Which we know is a myth, right? Myth or not, today is pretty foul and dreary. It got me thinking about the influx of ‘you can do anything’ social media stuff which is supposed to buoy us up, but can be a total downer. Because, as social media is compartmentalised, it often translates as ‘you should do everything’ and behind it is that nasty aftertaste: why am I not? Am I cowardly? Am I lazy?
No, you’re prioritising.
The author who tweeted ‘be more creative!’ was independent of the coach who instagrammed ‘you can get fit’, and neither of them know the mummy blogger who chimed in with her suggestions on making this the most memorable year ever, or have ever seen the Facebook viral video about how anyone can make it ahead in any business with enough guts*.
None of them are really putting “100%” into everything they do, all the time: some might be able to cover all their bases but there will always be one thing that’s their passion, or their priority – and other things they manage in a simpler way. I’ve been in the position of trying to give 100% to each and every thing; it’s bad maths. It doesn’t add up. It’s impossible, and all the cliches you can throw at it won’t change the damage that misconception can do to your health, relationships and career. It’s something for another post, but it didn’t end well and that wasn’t for lack of hard work, resilience or skill. So now I prioritise: I aim to excel at what I want to excel at, and I cast a critical eye over what can simply be ‘good enough’. I use a stepped approach: more frequent, smaller goals building up slowly, rather than any grand missions. It works for me.
When I’m feeling a bit lost, I now have a few things up my sleeve to remind me that I’m prioritising and that it really doesn’t matter what a stranger tells me I should be focusing on: I know what I want to focus on and I’ve got this. Here are a few of the things I’ve done recently:
- Look to summer. It will come. Find a photo from last summer and think ahead – don’t make it a grand plan. Just think ahead.
- Do some (basic) cooking for the next day, so you know you have a home-made meal without stress waiting for you. If you have a slow cooker you can watch yourself saving time whilst doing other jobs. Yesterday I ‘made’ steak casserole which I’m going to reheat tonight … no leftover Monday for us! Nope, I just chucked some pre-cut steak (reduced aisle) in with some frozen casserole veg, canned butter beans, herbs and spices and left it on until suddenly remembered it at 8pm! Now I feel a little bit smug.

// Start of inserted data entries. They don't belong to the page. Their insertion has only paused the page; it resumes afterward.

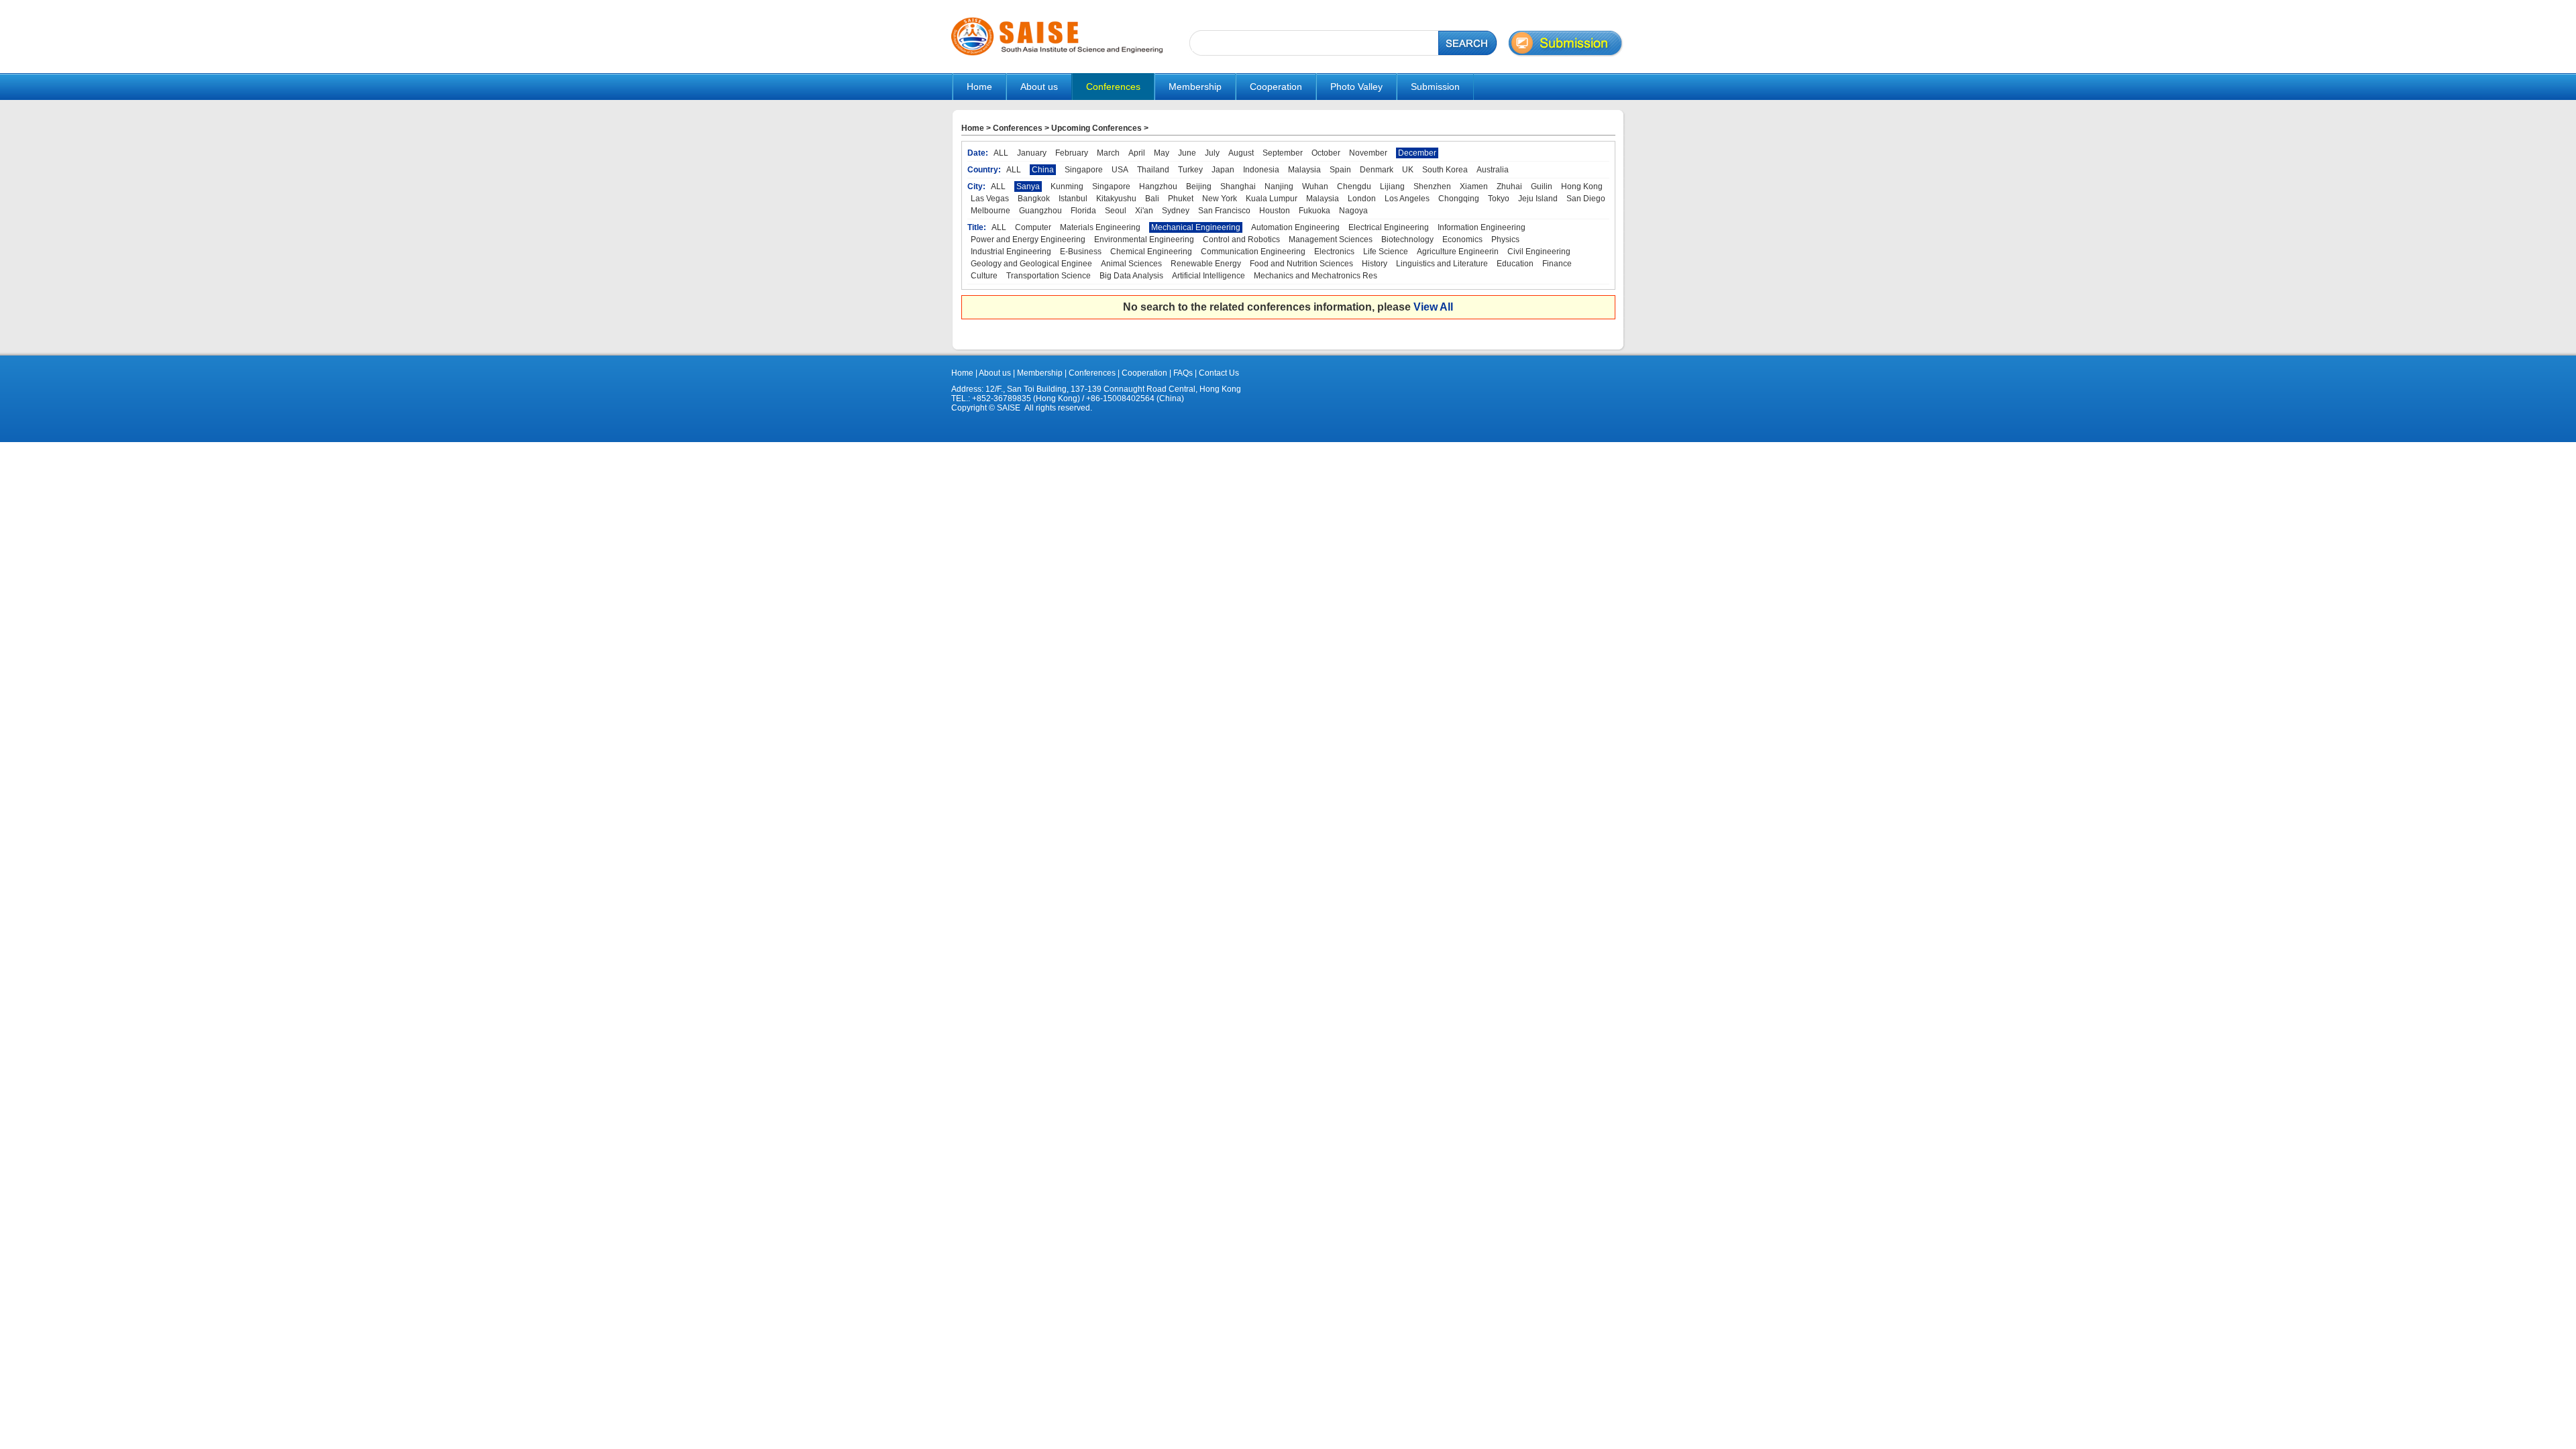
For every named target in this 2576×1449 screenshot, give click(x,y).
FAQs (1183, 373)
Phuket (1180, 198)
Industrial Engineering (1011, 251)
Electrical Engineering (1388, 227)
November (1368, 153)
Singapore (1084, 169)
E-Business (1081, 251)
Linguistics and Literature (1442, 263)
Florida (1083, 210)
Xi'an (1144, 210)
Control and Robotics (1241, 239)
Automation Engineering (1295, 227)
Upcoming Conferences (1096, 128)
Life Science (1385, 251)
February (1071, 153)
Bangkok (1034, 198)
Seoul (1115, 210)
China (1043, 169)
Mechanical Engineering (1195, 227)
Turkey (1190, 169)
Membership (1040, 373)
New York (1219, 198)
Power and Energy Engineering (1028, 239)
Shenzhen (1432, 186)
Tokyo (1498, 198)
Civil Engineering (1538, 251)
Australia (1493, 169)
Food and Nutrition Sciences (1301, 263)
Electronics (1334, 251)
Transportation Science (1048, 275)
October (1325, 153)
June (1187, 153)
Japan (1223, 169)
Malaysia (1304, 169)
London (1362, 198)
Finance (1557, 263)
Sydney (1175, 210)
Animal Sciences (1131, 263)
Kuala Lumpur (1271, 198)
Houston (1274, 210)
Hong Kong (1582, 186)
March (1108, 153)
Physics (1505, 239)
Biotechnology (1407, 239)
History (1374, 263)
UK (1407, 169)
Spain (1340, 169)
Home (979, 86)
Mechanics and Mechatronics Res (1315, 275)
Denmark (1376, 169)
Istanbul (1073, 198)
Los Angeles (1407, 198)
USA (1120, 169)
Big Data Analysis (1131, 275)
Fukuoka (1314, 210)
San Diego (1585, 198)
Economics (1462, 239)
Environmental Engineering (1144, 239)
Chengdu (1354, 186)
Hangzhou (1158, 186)
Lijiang (1392, 186)
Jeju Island (1538, 198)
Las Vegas (990, 198)
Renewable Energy (1206, 263)
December (1417, 153)
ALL (1001, 153)
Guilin (1541, 186)
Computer (1033, 227)
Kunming (1067, 186)
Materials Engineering (1100, 227)
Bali (1152, 198)
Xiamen (1474, 186)
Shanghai (1238, 186)
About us (995, 373)
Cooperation (1143, 373)
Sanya (1028, 186)
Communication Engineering (1253, 251)
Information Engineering (1481, 227)
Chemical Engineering (1151, 251)
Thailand (1153, 169)
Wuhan (1315, 186)
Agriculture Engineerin (1458, 251)
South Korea (1445, 169)
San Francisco (1224, 210)
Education (1515, 263)
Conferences (1017, 128)
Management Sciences (1331, 239)
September (1283, 153)
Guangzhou (1040, 210)
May (1161, 153)
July (1212, 153)
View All (1433, 307)
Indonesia (1261, 169)
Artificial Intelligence (1208, 275)
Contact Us (1218, 373)
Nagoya (1353, 210)
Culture (984, 275)
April (1136, 153)
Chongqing (1458, 198)
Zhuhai (1509, 186)
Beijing (1199, 186)
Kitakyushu (1116, 198)
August (1241, 153)
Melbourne (990, 210)
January (1031, 153)
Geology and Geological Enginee (1031, 263)
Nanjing (1279, 186)
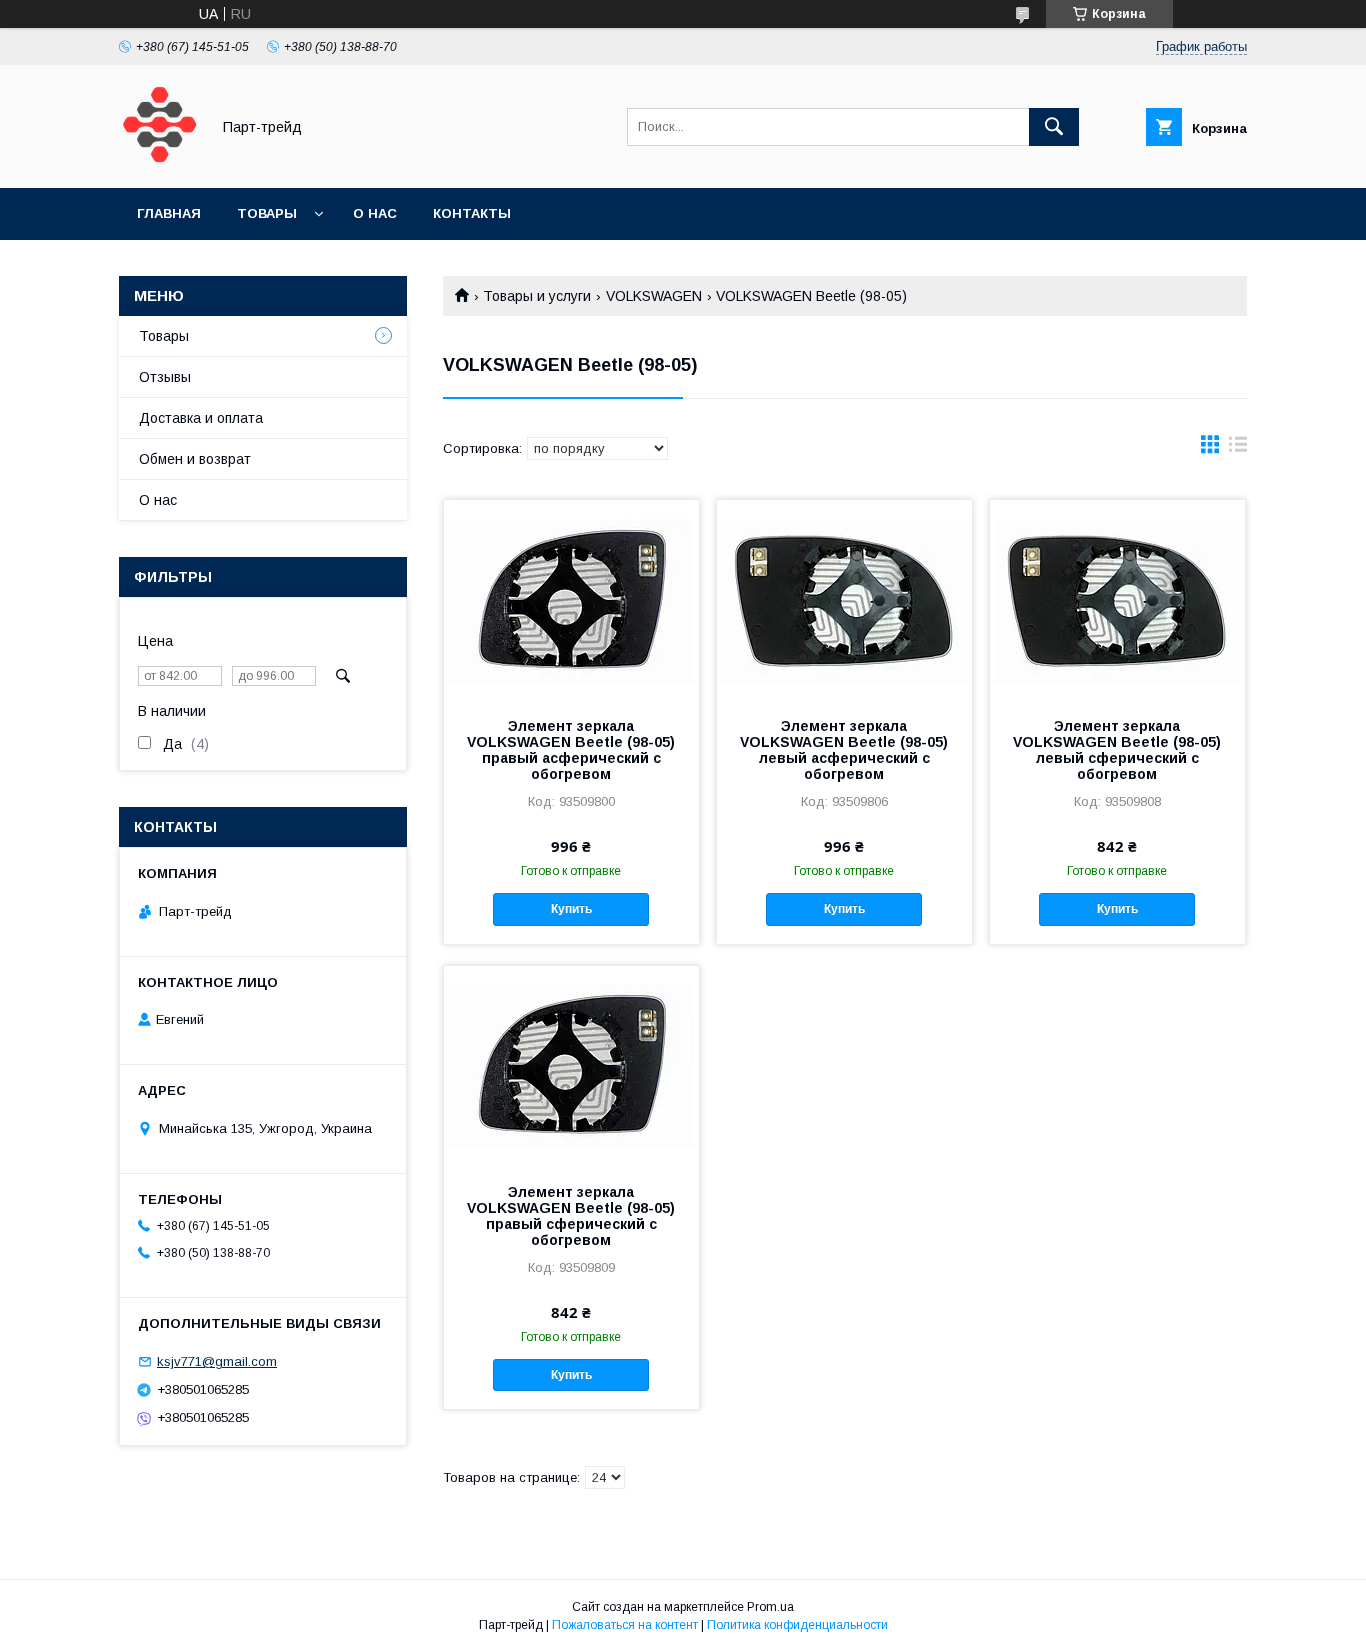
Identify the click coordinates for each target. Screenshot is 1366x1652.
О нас (375, 213)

- Style something a new way and/or plan your outfit the night before. Not all the time. I tried that and it resulted in weather-inappropriateness and leg shaving accidents when I tried to stick to shorts because they were on the rack. But a five minute google of ‘ways to style a midi skirt’ at 9pm, and a little tweak like trainers instead of shoes, or a wide belt – it feels pretty smart in both senses of the word.
- Walk somewhere. Possibly not on the day you’ve done the above one, it depends on the weather.
- Contact someone you like. A friend, a colleague you respect – don’t wait for them, make a compliment or tell a joke (more than just a like or click!) via text, phone or face to face. Camaraderie always helps, as does a sense of humour.
- Tackle one small, very annoying task in half an hour. Things like rationalising the bag of carrier bags, the crisp packets under the car seats, that dusty pile of magazines that needs to go into the recycling. Do it instead of something you know will get picked up later (e.g. loading the dishwasher, which will happen or we won’t eat). Do it, photo it, send the photo to another adult from your house going ‘yeeeaaaah’ and watch their confusion.
- Set up a little family treat. A game, film, show or story you know is a winner. Don’t feel guilty if it’s low effort! Free play is wonderful for development if yours like it.
- Take some time to read a professional blog or the news for your area of work. Sometimes we get caught in the everyday grind and a fresh perspective can add a little spice to our work.
One of the things I never used to prioritise was feeling successful: I thought it was all about the hunger for success. Now I realise it’s important to take stock of, and even generate little successes to boost myself on blue days. How do you give yourself little boosts? Let me know in the comments.
*Not always so. Maybe we need to look more closely than a viral video at why working-class women and other groups become clickbait stories when they succeed because there are so few?